Si tratta di farmaci forniti dalla Regione, che li acquista dai grossisti dopo apposite gare di appalto bandite oggi dall’Ats, l’Azienda regionale per la tutela della salute. L’ultima gara però ha fatto segnare degli inconvenienti soprattutto per garantire i tempi di consegna utili al servizio. Passaggio complicato dall’agitazione dei dipendenti delle aziende di trasporto e consegna, che hanno incrociato le braccia per una vertenza aziendale.

Il problema che ne è derivato è stato veramente grosso. Lo conferma Marco Sanna, segretario provinciale di Federfarma, l’associazione che riunisce i farmacisti di Nuoro e provincia. «La prima notizia che desidero dare riguarda appunto il superamento del disagio– ha spiegato il segretario di Federfarma –. So che i grossisti in questi giorni stanno ricevendo vari scatoloni con diversi tipi di farmaci. Sarà dunque immediata la successiva distribuzione nelle farmacie private e in quelle degli ospedali».

Tra le medicine venute a mancare ci sono quelle per la cura del diabete, le eparine, gli psicofarmaci, oltre a una serie di prodotti per il trattamento dei disturbi a carico dell’apparato cardio-vascolare. Minori invece i disagi per i famaci non specifici e da banco, dei quali le scorte presenti nei depositi sardi hanno evitato che diventassero anch’essi merce rara.

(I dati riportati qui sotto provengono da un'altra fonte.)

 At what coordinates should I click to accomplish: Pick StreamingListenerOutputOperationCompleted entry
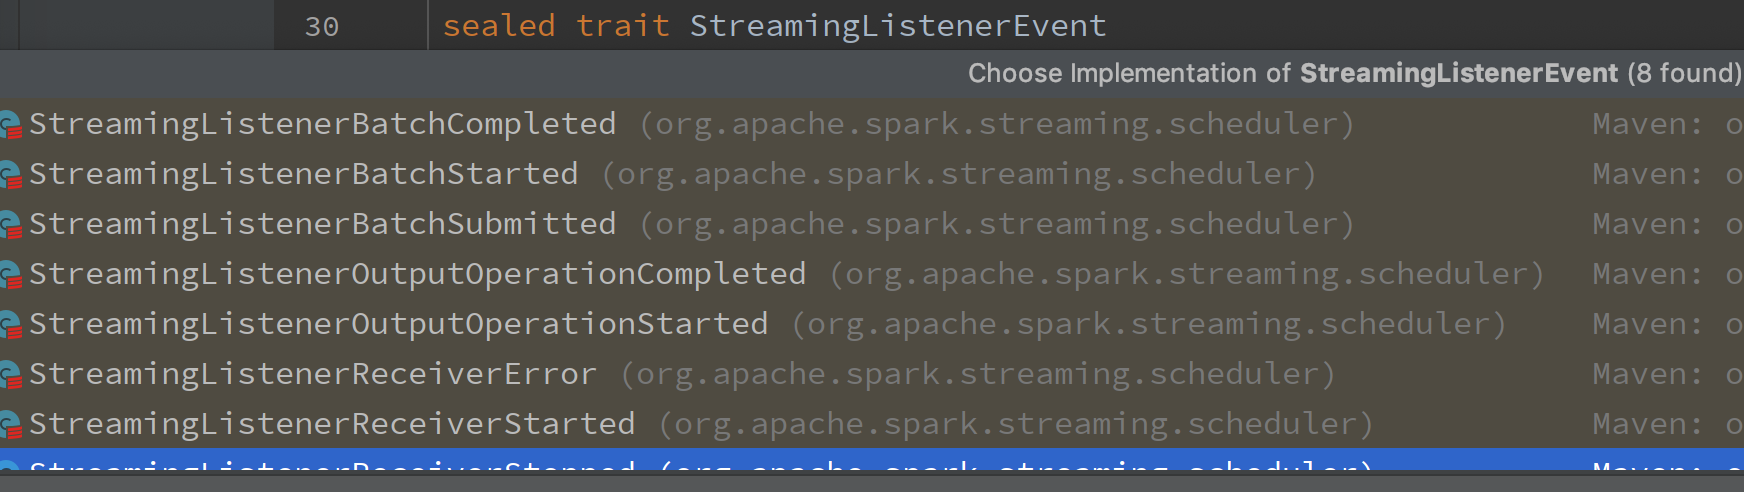(417, 274)
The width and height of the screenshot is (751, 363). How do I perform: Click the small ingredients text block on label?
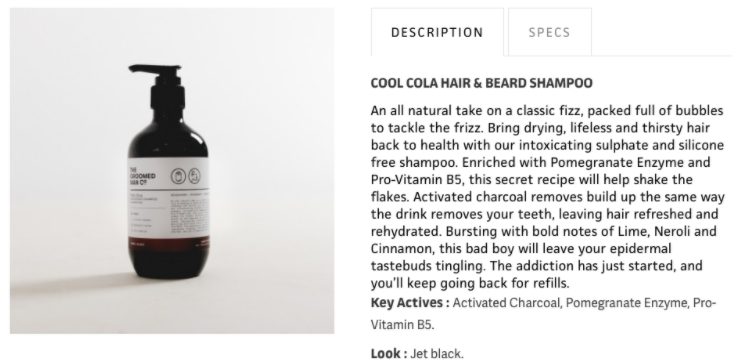(189, 215)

A saltare è stato infatti uno tra i primi anelli della catena, in capo ai grossisti. Quello dove si materializza l’ordine della Regione per i farmaci che mette a disposizione dei pazienti affetti da patologie specifiche. Lo spiega ancora il dottor Sanna: «Per questi preparati farmacologici non è il medico di base che fa la prescrizione diretta alla farmacia. Ma c’è a monte il piano terapeutico dello specialista. Il paziente a questo punto può rivolgersi in ospedale o ai nostri banchi privati, che sulla base di quel documento sanitario ordiniamo il farmaco. Il tutto è però è preceduto dall’acquisto che fa la Regione, attraverso il suo sistema centralizzato – spiega il segretario di Federfarma –. Gli inconvenienti sono sorti in questa fase, che non aveva messo in conto l’agitazione interna ai lavoratori della distribuzione con i corrieri». Marco Sanna conferma lo stato d’ansia vissuto da molti pazienti e invita a segnalare sempre gli inconvenienti e a lamentarsi, affinché le conseguenze siano limitate. «Le soluzioni esistono. Prima di tutto va ottimizzato il sistema di acquisto centralizzato da parte della nuova azienda sanitaria regionale. Per la questione della distruzione – conclude – so che l’intenzione della Regione e di mettere a punto dei sistemi alternativi in modo da evitare i disagi di questo ultimo periodo».